Posts Tagged ‘speech recognition’

“I Wanna Go Tuh Cleveland…”

An interesting trend developed in telephony a few years back.

There was an active and vehement move away from the robotic, automaton sound of early voice recordings on telephones — recordings which seem to have been deliberately done that way, in order to eliminate any confusion as to whether or not the caller had reached an actual, live human being or a “machine” — and a move more towards a relaxed, natural, conversational cadence. A tone which says: “Yes, you’ve definitely reached a self-serve system — but think of me as just another fellow human being. I hate these things, too!” The thinking behind it is: if the caller feels the voice behind the system is welcoming without using up too much of their time; reassuring without being obsequious; and — all the better — if the voice can sound like the caller’s best friend or neighbor, the caller will “engage” the system, follow the instructions accurately, not hang up in frustration, and not have a whole new veneer of annoyance on top of the issue they’re calling in about, by the time they *do* make it to an actual rep. And even if they have managed to turnkey themselves into a solution (made a reservation, checked their Visa balance) and never had to actually speak to a live operator, their opinion of that company or the transaction can still be made or broken by that automated voice alone.
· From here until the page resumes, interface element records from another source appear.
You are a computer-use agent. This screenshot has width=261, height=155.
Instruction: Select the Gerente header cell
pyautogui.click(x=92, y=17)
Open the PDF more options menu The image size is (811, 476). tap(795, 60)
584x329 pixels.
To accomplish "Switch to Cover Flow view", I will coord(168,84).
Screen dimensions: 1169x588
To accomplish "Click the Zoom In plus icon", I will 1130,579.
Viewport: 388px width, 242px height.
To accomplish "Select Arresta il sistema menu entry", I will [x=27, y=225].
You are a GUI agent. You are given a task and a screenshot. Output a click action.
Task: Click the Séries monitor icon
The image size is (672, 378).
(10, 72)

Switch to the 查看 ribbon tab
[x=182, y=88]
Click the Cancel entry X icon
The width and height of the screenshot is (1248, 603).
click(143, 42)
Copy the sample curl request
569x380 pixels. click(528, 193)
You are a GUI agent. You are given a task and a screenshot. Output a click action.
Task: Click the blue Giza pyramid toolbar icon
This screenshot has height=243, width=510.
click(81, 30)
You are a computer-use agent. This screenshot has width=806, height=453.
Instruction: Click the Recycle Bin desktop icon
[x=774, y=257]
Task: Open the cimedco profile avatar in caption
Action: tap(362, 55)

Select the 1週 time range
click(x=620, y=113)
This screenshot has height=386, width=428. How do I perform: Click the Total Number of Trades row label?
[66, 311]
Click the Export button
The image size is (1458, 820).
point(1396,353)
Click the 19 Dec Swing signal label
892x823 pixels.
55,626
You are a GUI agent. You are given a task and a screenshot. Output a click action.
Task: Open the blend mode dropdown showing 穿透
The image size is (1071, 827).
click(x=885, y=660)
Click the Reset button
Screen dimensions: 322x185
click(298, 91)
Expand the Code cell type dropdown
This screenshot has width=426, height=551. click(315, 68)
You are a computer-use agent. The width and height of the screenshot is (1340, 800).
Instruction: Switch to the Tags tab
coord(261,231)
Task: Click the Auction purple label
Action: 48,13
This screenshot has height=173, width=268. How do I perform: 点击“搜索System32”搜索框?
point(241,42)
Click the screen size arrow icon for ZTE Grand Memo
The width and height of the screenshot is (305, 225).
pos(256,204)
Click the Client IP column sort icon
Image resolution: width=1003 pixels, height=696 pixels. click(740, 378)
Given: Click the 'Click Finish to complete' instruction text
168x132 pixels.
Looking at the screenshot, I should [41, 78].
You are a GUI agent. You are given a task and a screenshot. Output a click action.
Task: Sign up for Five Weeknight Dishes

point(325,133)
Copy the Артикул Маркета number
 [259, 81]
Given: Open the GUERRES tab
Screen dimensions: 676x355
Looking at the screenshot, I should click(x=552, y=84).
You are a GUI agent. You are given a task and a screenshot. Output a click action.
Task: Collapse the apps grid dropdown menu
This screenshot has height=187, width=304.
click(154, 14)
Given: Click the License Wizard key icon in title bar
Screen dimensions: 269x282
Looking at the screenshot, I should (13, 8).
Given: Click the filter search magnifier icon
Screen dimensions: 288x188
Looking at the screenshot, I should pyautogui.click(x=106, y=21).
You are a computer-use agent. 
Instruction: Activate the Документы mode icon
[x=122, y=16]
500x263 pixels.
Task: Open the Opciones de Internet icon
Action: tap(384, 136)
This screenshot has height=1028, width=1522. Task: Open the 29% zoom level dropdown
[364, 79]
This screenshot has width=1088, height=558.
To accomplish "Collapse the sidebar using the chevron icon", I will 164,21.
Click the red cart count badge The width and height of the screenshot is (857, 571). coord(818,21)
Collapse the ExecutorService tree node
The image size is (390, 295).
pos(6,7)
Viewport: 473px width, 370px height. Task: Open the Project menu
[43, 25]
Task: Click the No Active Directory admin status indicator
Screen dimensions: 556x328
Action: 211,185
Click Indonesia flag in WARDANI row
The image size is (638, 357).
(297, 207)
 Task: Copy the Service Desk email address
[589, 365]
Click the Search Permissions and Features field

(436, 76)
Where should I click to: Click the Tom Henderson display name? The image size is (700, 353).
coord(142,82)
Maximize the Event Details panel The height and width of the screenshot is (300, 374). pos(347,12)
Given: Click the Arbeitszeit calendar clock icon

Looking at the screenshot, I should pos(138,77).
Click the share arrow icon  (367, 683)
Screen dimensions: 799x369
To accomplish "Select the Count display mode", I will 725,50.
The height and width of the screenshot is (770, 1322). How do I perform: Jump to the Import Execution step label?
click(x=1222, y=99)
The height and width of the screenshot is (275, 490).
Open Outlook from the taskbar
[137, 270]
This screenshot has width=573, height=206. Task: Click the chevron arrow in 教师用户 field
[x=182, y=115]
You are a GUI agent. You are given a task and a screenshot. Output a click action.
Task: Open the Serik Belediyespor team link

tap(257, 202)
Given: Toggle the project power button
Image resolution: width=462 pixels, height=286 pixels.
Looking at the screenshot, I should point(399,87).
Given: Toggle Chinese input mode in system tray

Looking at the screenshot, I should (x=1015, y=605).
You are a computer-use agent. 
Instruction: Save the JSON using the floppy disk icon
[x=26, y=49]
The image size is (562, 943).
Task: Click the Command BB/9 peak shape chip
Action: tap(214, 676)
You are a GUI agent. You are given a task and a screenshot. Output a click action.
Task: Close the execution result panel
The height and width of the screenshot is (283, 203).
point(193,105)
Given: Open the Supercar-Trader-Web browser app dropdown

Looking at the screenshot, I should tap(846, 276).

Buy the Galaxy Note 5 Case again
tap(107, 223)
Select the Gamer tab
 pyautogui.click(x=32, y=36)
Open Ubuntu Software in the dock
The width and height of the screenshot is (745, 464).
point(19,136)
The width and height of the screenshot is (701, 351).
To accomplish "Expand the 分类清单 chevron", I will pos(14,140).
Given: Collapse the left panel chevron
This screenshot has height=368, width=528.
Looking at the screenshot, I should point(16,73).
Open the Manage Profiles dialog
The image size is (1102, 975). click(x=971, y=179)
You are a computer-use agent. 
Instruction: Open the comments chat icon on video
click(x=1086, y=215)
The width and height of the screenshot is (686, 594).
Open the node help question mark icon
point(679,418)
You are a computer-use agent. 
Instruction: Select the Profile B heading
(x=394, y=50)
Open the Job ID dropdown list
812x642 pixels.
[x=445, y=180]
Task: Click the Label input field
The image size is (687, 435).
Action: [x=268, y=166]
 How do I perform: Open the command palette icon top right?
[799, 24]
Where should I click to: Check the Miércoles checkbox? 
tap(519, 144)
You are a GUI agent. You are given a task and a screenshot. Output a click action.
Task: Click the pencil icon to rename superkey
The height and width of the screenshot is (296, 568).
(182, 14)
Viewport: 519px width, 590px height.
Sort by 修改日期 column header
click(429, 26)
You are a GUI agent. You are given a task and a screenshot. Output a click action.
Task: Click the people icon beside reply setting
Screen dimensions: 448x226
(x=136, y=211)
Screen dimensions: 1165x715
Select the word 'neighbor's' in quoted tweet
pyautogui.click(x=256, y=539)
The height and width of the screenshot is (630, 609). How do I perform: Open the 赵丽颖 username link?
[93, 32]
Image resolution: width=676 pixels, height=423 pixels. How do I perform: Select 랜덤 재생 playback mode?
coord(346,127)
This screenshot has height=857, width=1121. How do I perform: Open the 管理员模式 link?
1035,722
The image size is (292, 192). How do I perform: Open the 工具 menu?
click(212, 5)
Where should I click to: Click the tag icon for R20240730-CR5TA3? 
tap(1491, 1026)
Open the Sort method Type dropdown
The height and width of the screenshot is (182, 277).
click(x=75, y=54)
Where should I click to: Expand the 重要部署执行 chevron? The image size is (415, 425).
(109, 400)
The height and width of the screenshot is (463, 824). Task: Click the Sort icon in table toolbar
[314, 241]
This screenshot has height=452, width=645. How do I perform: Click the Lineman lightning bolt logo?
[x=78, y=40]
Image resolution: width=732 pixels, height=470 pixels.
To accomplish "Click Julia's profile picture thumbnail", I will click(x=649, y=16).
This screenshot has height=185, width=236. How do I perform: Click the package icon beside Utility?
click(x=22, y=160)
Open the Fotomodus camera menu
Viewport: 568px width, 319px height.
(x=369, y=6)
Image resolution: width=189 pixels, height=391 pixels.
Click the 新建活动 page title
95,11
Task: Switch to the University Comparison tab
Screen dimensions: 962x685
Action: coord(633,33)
Solid thinking. And personally — having voiced telephone prompts for companies internationally, and for a wide variety of industries — I applauded, and still continue to applaud that trend. Rather than having to “put on” a voice which isn’t actually natural for me to speak in, I’m allowed — nay — encouraged to sound like an actual, real person (what luck! I happen to *be* one…) Real people hesitate slightly when they’re trying to think of just the right word; there’s a certain…pause…which seems normal in everyday conversational rhythms; and there’s almost a  “stumbling” effect which many clients want me to do when I’m voicing — so that I’ll sound like a real person. Actual speech is full of slurs, imperfections, and natural flaws which we all try to avoid in everyday conversation — it’s those natural “artifacts” which are big in IVR right now. (On the extreme end of that scale was a company who produced on-hold messages, who encouraged me — if at all possible — to come up with a yawn or sneeze in the middle of script, just to reinforce that a “real” person took the time to voice it — I talked them out of that. That’s just a little too “real”.)

However, consider this: humans — being quintessentially social — are infinitely comfortable in taking on the mannerisms, rhythms, and traits of those other human with which they’re interacting. Watch a pair of humans introducing themselves to one another, and the intricate ballet which ensues. They will — without even thinking about it — mirror the other’s mannerisms, the “rate” or speed at which they converse, and the innate need to “match” their conversational partner. It’s the reason why accents are irresistible to *not* absorb as you speak with a native of Scotland, for example. It’s why dating coaches actively encourage their clients to make a point of deliberately matching their prospective mate’s every mannerism move for move — that sympatico that mirroring creates is not only beneficial to our harmony with others — it’s automatic and almost impossible *not* to engage in.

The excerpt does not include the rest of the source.